Session recovery is the second meaningful gap. Chrome’s built-in session restore is all-or-nothing — you cannot recover one set of tabs from two hours ago while keeping everything else you have opened since. Extensions that snapshot every five minutes solve this.
Keyboard navigation is the third. Tab Search in Chrome requires clicking a button. There is no keyboard shortcut equivalent to a command bar where you type a fragment of a page title and jump to it from anywhere.
If the Native Version Is Enough for You
Chrome’s native vertical tabs handle the display problem well. Tabs are legible. Groups stay organized. The sidebar collapses when you need screen space.
For daily browser use with a single project in view — one work session, one context, a manageable tab count — the built-in sidebar is a reasonable choice. There is nothing to install or maintain.
The native feature also has an advantage extensions can never match: zero performance overhead. No extension process, no background service worker, no additional memory. The sidebar renders as part of Chrome itself.
Where Extensions Still Lead
The native sidebar solves the visual layout problem. It does not solve the workflow problem — switching between multiple project contexts, recovering from accidental tab closures, navigating a large tab set with the keyboard.
SuperchargeNavigation works through Chrome’s side panel API, which is a separate UI surface from the native tab strip. You can run both simultaneously. The native tab strip shows your current tabs in the left sidebar; the SuperchargeNavigation side panel adds workspaces, session snapshots, and the command bar alongside it.
The workflow that the combination enables:
- Switch between named workspaces (Alt+K → type the workspace name) without hunting through a flat list
- Rewind to any workspace state from the past four hours via 50 auto-snapshots taken every five minutes
- Peek at a link in an overlay with Alt+Click before deciding to open a full tab
- Auto-group all tabs by domain (Alt+G) when a workspace has accumulated too many ungrouped tabs
- Deduplicate tabs — if a URL is already open somewhere in a workspace, the extension switches you to it instead of creating a duplicate
- Carry workspaces to another computer with optional sync — it rides Chrome’s or Edge’s own account sync, so nothing touches our servers and we can’t read it
Workspaces stay local by default; the sync above is opt-in, with zero telemetry either way. None of this requires disabling the native vertical tabs. It extends them.
Default or Opt-In: Where the Feature Stands
Vertical tabs moved from a hidden flag to a one-click toggle in the April 2026 stable rollout, and they remain that way through Chrome 149. They are not yet the default layout. Chrome still opens with the classic horizontal strip, and you switch to the sidebar from the right-click menu or Appearance settings.
Once you switch, the choice sticks. Chrome remembers the vertical layout across updates and restarts, so this is a one-time setup. Whether Google eventually makes vertical the default for everyone is unannounced as of June 2026, but the feature itself is no longer experimental — it ships in stable and needs no flag to use.
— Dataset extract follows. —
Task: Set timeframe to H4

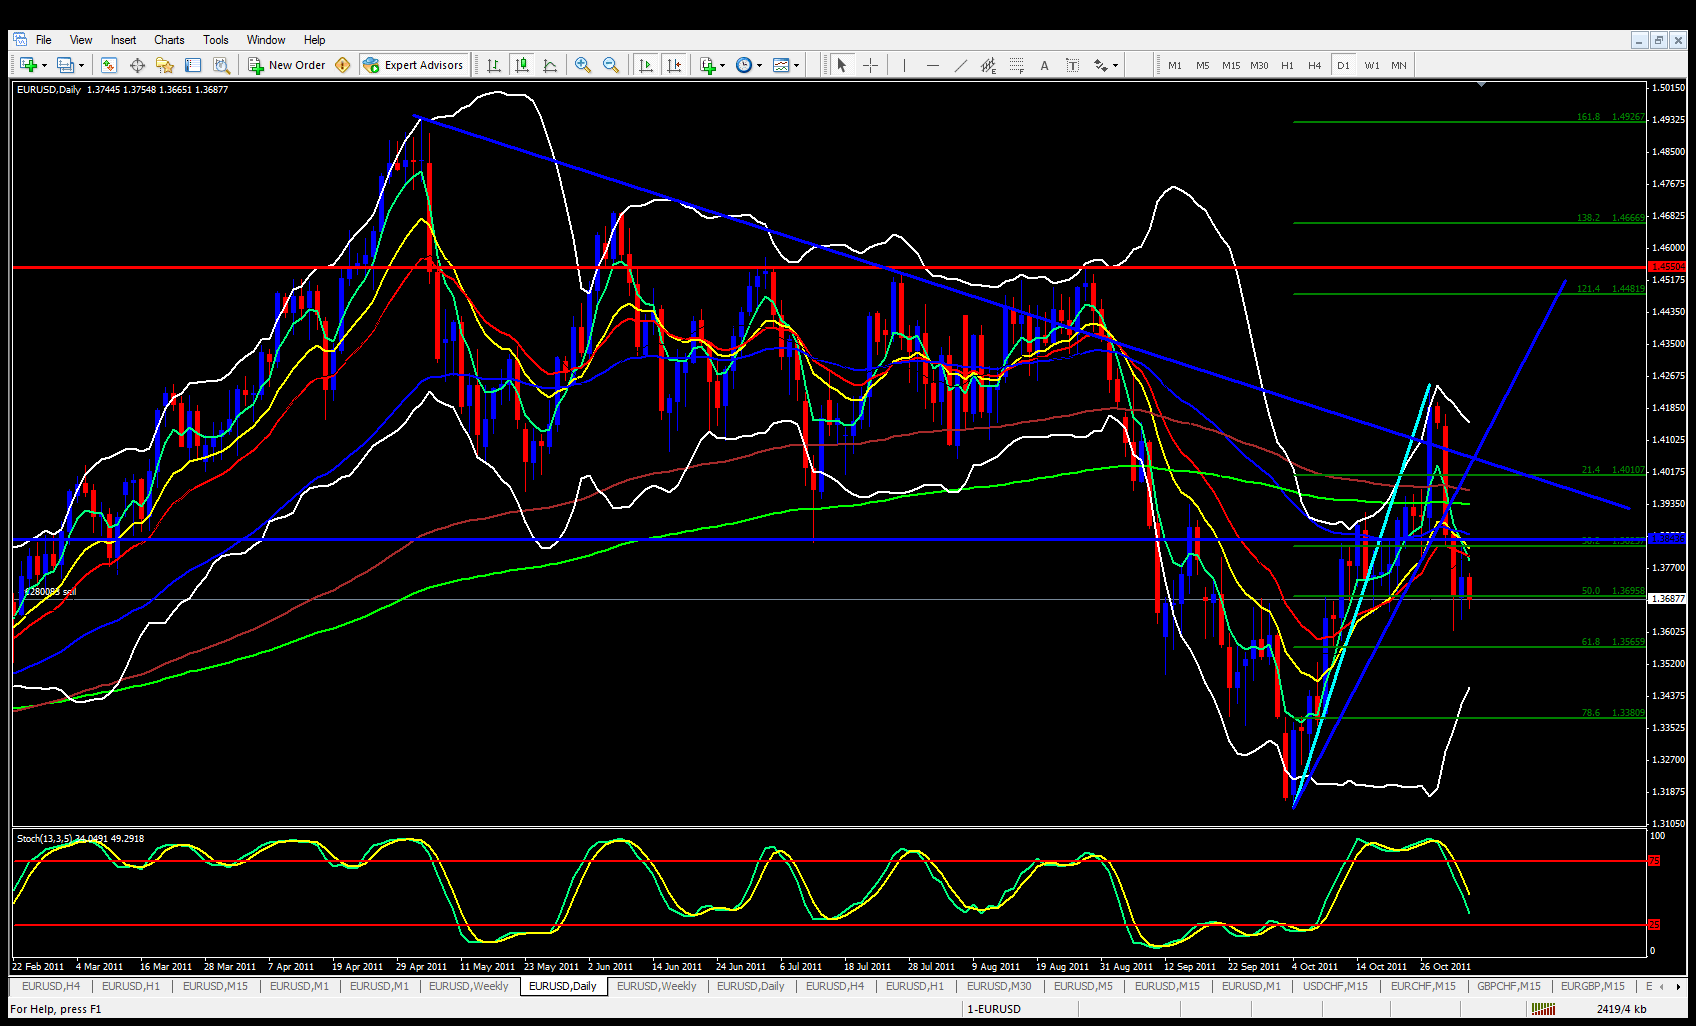Action: (1314, 65)
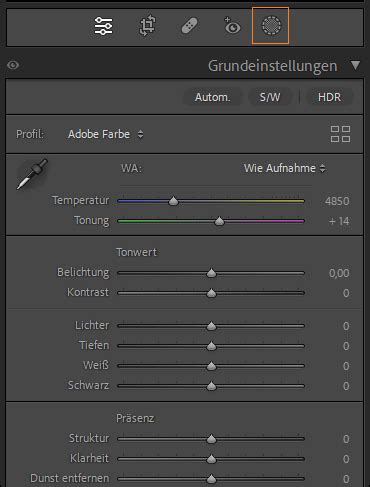Click the Temperatur slider handle
The width and height of the screenshot is (370, 487).
point(173,201)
Which Setup Fits Your Use Case
If you have 20 or fewer tabs across one active project and want a cleaner sidebar — the native vertical tabs are enough, no extensions needed.
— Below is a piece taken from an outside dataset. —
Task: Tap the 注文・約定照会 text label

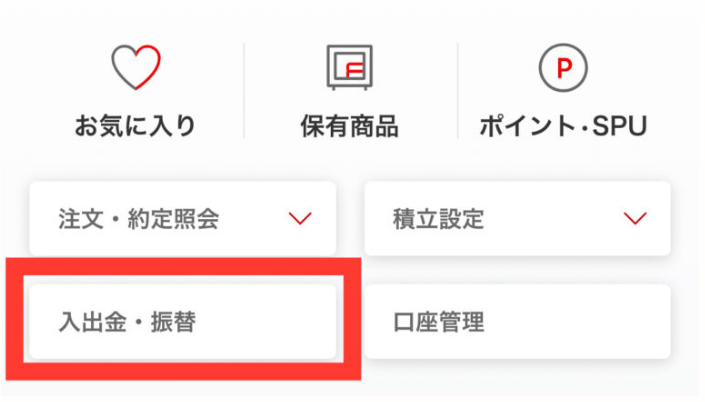Action: (x=139, y=219)
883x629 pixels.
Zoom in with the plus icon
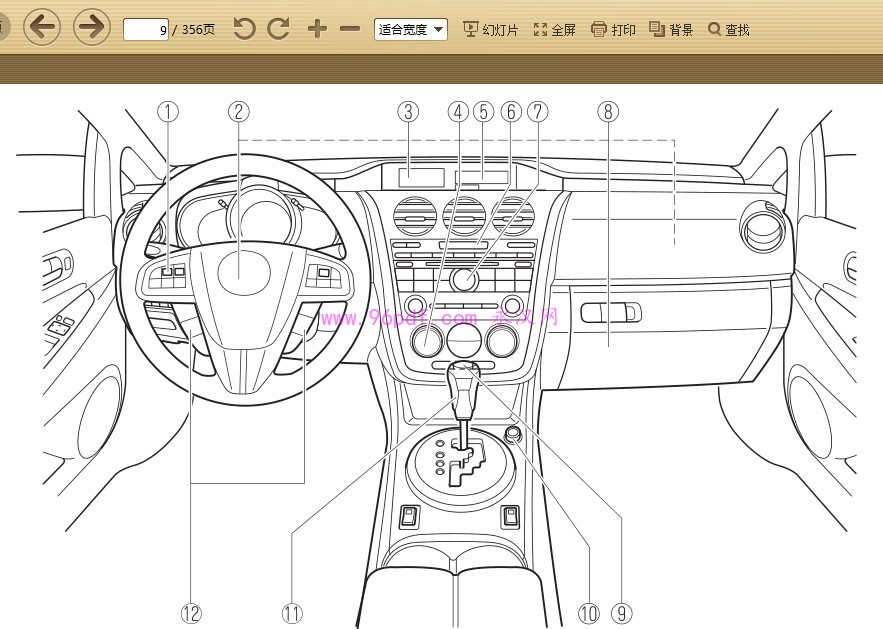pyautogui.click(x=317, y=28)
If you manage multiple projects simultaneously and lose tabs or context regularly — add SuperchargeNavigation alongside the native sidebar. The two do not conflict.
If you need session snapshots specifically — because you close tabs accidentally or do research sessions that need rewinding — SuperchargeNavigation’s 50 auto-snapshots are the only local, zero-telemetry option available for Chrome.
If you want the command bar (searching all open tabs by title fragment from a keyboard shortcut) — that is not available natively in any Chrome version. Alt+K is extension territory for now.
The native vertical tabs are a good first release. The practical ceiling for power users is higher than what Chrome ships today.